Copy the items below exactly as they stand, from the start of the items through the line that contains "(x=208, y=209)", including that line.

▸ Recorded data:
# # # #

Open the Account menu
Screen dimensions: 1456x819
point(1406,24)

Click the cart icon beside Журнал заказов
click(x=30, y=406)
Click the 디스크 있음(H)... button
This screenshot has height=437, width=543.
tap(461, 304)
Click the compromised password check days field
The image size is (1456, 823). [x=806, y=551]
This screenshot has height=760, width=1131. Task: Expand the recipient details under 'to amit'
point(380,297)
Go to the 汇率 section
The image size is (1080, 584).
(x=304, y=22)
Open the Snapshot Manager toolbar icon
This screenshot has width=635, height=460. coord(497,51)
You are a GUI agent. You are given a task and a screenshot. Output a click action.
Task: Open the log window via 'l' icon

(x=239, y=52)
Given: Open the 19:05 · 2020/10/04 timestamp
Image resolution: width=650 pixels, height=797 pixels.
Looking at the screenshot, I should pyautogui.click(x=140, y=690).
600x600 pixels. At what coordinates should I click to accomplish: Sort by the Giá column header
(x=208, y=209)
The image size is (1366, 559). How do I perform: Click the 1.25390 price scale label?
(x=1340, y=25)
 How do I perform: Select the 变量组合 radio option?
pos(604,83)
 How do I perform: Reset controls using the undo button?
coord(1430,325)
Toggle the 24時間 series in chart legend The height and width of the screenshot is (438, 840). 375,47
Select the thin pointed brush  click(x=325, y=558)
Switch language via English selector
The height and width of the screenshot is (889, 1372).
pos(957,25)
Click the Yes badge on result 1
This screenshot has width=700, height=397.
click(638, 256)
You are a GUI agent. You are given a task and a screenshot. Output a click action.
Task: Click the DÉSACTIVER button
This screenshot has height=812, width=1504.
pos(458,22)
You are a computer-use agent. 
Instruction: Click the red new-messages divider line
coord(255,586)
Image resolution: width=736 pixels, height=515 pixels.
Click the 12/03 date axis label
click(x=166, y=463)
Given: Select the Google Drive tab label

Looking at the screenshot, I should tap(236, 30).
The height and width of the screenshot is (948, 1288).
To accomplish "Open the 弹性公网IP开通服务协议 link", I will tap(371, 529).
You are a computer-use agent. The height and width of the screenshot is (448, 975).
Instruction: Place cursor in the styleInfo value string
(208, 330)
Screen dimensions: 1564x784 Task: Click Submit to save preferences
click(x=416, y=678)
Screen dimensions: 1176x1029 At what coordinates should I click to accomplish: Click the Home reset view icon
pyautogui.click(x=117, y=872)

# # # #

▸ In response:
Open the Account menu
Screen dimensions: 1456x819
point(1406,24)

Click the cart icon beside Журнал заказов
click(x=30, y=406)
Click the 디스크 있음(H)... button
This screenshot has height=437, width=543.
tap(461, 304)
Click the compromised password check days field
The image size is (1456, 823). [x=806, y=551]
This screenshot has height=760, width=1131. Task: Expand the recipient details under 'to amit'
point(380,297)
Go to the 汇率 section
The image size is (1080, 584).
(x=304, y=22)
Open the Snapshot Manager toolbar icon
This screenshot has width=635, height=460. coord(497,51)
You are a GUI agent. You are given a task and a screenshot. Output a click action.
Task: Open the log window via 'l' icon

(x=239, y=52)
Given: Open the 19:05 · 2020/10/04 timestamp
Image resolution: width=650 pixels, height=797 pixels.
Looking at the screenshot, I should pyautogui.click(x=140, y=690).
600x600 pixels. At what coordinates should I click to accomplish: Sort by the Giá column header
(x=208, y=209)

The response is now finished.